Ellie, now 27, from Peterborough, who enjoyed playing sports like tennis and hiking before her diagnosis, was eventually diagnosed with stage four bowel cancer – the most serious kind of the disease.

And it isn’t just British women.

Melissa Dunmore, a ‘fit and healthy’ 33-year-old mother from Melbourne, was given the news she had bowel cancer earlier this year after surgeons found a 20cm tumour in her colon along with 11 tiny pre-cancerous polyps.

She had no family history of the disease, and her only symptoms were slightly low iron and a small amount of blood in her stools.

Meanwhile, Evan White, 24, from Dallas, had just graduated from the University of Arkansas with a degree in finance when he was diagnosed with colon cancer after dismissing his main symptom – tiredness – for months.

The tumour was not spotted until it had progressed to stage three, meaning it had spread outside the colon, making it much harder to treat.

Consultant oncologist Dr Hendrik-Tobias Arkenau, from HCA Healthcare in London, said the rise in colon cancers among young people was a ‘real concern’.

He added that such cancers are most frequently only being spotted in their later, or sometimes tragically, final stages.

‘Who thinks a 35 or 42-year-old has bowel cancer if they have tummy ache, weight loss, some blood (in stool),’ he said.

Dr Arkenau said while the reason behind the increase remained unclear, he too thought it was a combination of factors influencing the microbiome of young people’s guts.

He said use of antibiotics in childhood, falling rates of breastfeeding, vitamin intake and diet changes are just some factors that could be at play.
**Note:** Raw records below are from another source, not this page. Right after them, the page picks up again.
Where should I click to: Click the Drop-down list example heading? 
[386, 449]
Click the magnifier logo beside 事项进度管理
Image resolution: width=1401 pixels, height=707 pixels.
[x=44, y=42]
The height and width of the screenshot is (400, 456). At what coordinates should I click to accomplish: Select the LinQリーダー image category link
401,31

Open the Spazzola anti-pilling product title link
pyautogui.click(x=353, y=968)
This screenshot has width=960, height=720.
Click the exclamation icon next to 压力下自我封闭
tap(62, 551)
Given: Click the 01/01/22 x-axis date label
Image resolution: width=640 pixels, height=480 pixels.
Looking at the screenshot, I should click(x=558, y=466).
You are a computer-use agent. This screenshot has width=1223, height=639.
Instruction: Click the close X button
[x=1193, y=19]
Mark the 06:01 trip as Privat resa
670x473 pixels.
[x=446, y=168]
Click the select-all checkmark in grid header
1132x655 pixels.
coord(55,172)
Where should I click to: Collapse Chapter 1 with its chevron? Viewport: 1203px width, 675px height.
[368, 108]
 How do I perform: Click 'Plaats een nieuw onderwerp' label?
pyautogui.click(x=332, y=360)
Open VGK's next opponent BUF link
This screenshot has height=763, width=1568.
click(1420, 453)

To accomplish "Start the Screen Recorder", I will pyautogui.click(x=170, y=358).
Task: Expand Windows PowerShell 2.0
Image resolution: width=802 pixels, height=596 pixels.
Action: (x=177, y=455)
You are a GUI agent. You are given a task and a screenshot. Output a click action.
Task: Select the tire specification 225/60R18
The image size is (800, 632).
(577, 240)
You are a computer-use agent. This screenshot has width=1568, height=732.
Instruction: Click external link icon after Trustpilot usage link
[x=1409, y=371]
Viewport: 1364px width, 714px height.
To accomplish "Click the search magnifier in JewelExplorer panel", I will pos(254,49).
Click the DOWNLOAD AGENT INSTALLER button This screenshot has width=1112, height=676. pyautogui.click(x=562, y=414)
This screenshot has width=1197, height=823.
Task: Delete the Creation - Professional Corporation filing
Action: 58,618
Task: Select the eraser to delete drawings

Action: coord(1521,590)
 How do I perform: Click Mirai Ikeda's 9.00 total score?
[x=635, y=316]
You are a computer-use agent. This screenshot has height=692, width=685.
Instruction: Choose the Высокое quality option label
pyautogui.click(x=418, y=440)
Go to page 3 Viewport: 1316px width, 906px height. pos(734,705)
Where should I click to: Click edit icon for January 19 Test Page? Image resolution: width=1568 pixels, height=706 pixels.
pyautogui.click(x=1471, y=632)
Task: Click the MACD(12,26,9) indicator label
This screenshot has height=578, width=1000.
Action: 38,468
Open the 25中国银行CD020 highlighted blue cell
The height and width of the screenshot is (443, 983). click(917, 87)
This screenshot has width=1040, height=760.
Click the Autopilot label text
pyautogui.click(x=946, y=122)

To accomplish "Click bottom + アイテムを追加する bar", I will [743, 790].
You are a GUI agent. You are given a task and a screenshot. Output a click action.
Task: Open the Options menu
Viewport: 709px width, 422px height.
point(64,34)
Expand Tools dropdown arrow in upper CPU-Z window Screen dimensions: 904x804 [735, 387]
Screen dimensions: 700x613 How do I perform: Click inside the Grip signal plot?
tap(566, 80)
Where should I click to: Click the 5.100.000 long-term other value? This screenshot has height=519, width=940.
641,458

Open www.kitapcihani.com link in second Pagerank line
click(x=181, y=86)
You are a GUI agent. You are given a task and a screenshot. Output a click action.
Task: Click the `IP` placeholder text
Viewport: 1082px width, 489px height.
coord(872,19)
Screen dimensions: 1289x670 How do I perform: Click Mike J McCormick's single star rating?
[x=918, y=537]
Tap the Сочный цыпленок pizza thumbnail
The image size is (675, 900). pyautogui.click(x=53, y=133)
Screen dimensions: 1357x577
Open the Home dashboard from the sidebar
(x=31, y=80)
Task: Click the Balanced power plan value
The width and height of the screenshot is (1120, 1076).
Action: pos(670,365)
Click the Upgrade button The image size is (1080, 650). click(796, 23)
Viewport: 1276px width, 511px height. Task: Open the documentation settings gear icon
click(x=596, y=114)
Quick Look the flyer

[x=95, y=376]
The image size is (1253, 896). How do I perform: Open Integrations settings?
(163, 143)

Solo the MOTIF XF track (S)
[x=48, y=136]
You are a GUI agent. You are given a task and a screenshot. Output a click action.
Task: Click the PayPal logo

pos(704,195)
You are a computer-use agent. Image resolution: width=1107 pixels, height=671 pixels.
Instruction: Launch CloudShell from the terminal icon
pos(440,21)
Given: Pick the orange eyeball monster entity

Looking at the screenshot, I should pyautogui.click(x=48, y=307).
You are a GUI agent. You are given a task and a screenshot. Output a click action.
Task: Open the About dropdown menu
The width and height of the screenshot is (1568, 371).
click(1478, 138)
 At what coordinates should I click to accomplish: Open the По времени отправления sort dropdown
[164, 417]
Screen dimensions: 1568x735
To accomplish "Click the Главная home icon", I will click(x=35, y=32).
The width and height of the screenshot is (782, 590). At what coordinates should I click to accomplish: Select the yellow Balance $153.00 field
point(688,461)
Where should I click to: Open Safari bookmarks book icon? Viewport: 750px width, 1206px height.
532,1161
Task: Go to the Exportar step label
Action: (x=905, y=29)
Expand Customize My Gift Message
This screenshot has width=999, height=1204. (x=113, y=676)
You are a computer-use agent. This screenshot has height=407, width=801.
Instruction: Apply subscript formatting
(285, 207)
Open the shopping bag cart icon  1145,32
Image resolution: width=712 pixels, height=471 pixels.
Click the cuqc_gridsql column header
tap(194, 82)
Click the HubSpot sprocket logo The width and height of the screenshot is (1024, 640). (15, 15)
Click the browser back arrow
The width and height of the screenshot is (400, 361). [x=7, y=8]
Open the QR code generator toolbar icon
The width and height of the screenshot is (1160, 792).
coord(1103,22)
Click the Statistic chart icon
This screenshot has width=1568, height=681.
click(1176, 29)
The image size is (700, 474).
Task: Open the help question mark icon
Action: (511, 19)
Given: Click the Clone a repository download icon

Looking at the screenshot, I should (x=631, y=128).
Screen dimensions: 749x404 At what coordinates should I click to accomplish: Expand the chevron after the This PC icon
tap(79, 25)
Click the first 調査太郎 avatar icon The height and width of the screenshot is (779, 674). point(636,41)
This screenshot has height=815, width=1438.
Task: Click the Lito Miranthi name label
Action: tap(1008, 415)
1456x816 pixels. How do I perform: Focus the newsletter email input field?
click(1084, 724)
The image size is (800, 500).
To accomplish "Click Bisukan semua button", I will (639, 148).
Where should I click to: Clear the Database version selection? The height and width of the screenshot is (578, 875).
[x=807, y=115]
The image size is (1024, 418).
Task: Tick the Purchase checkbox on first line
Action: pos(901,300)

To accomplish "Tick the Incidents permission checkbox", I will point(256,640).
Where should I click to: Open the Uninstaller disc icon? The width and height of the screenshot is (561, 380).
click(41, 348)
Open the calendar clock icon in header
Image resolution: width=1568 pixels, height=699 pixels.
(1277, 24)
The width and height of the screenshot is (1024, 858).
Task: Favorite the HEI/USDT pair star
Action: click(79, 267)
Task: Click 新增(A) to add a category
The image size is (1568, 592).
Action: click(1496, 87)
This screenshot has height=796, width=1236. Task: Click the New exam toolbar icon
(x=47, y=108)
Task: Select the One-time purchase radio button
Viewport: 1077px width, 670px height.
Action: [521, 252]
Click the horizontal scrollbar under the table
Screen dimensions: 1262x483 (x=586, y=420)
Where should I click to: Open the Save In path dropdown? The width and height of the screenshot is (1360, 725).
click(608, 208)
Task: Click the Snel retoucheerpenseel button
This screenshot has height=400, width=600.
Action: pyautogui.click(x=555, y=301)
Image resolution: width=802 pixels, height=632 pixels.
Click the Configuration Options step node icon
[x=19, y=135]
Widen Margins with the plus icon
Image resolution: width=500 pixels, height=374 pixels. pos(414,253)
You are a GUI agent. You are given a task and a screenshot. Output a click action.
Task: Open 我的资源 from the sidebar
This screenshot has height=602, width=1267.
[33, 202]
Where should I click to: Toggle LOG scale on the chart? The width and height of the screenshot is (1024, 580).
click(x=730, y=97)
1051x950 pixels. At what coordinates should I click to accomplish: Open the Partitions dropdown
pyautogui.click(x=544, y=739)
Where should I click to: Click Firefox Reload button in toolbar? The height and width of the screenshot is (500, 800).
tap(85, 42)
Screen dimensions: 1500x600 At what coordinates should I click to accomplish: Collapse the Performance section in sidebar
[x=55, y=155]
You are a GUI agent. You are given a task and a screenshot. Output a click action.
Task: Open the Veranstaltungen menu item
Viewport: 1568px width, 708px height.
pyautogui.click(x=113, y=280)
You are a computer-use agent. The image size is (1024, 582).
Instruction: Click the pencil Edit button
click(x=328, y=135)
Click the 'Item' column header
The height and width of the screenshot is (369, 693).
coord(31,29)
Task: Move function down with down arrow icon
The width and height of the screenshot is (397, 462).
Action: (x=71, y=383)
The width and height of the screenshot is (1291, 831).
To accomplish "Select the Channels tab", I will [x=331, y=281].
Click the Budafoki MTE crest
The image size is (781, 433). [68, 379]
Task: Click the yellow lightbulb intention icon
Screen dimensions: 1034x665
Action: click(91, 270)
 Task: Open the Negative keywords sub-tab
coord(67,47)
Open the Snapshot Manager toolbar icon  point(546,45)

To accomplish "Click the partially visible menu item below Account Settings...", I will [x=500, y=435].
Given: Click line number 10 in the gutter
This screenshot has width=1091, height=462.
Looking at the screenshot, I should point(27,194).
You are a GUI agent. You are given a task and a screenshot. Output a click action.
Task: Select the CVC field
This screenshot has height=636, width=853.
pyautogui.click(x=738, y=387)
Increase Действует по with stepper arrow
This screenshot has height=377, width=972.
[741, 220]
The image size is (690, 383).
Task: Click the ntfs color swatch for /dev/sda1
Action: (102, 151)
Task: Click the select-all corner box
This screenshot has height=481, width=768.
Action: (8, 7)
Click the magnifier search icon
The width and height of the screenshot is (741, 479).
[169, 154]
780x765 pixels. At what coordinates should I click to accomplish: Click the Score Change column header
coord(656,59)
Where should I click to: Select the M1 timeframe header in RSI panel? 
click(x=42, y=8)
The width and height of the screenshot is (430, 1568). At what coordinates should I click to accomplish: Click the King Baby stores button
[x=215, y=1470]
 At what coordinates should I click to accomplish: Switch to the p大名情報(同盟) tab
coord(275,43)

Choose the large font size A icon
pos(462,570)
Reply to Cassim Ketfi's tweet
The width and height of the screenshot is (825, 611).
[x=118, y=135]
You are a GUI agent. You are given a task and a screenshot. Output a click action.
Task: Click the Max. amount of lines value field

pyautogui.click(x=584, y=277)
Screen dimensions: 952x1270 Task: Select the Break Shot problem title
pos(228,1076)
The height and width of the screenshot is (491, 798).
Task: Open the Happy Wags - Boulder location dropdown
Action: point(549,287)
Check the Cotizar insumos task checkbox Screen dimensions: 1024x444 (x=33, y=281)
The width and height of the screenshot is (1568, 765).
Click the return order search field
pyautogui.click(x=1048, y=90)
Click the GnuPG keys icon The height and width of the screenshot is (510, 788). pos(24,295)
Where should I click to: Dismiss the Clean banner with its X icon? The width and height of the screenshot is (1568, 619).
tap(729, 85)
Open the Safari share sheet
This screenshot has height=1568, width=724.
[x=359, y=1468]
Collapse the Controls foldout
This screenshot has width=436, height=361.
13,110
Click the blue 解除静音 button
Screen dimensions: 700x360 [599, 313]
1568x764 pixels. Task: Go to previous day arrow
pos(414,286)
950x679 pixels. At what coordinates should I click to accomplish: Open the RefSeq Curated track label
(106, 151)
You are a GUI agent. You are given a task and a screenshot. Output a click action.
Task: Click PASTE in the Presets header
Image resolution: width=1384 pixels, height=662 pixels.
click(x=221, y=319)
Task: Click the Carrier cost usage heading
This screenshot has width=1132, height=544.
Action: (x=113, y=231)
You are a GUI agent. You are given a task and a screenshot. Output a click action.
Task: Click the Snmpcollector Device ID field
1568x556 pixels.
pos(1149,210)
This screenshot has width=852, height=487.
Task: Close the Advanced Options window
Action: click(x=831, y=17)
‘There is no clear cut one thing, I think it is multi-factorial and there are other aspects like dropping vitamin D levels,’ he said.

Dr Arkenau added that, for this reason, it isn’t as simple as saying a ban junk food or UPFs and will solve the problem.

Dame Deborah James, nicknamed the ‘bowel babe’ raised more than £11.3mn for Cancer Research and is credited for increasing awareness of the disease, which killed her in 2022 aged 40

Dr Arkenau said one change that could be made now is to treat any possible symptoms of this cancer in this group seriously.

‘If someone comes and says “I’ve lost weight, had a bit of blood, a bit of a tummy ache”, it’s not always irritable bowel syndrome, it’s not always appropriate to say “come back in three months and be checked”.’

He said primary care teams need to be ‘more aware of the rise’ and take younger patients with potential symptoms more seriously.

‘Instead of a stool sample test and that taking a few weeks, get them in for a colonoscopy.’

Analysis suggests deaths from bowel cancer overall in the UK are set to rise by 2,500 a year between now and 2040.

Meanwhile, the number of people in the UK diagnosed with the disease will rise by around a tenth in the same period.

Bowel cancer currently kills just shy of 17,000 Brits each year with only half of those diagnosed expected to survive 10 years after learning they have the disease.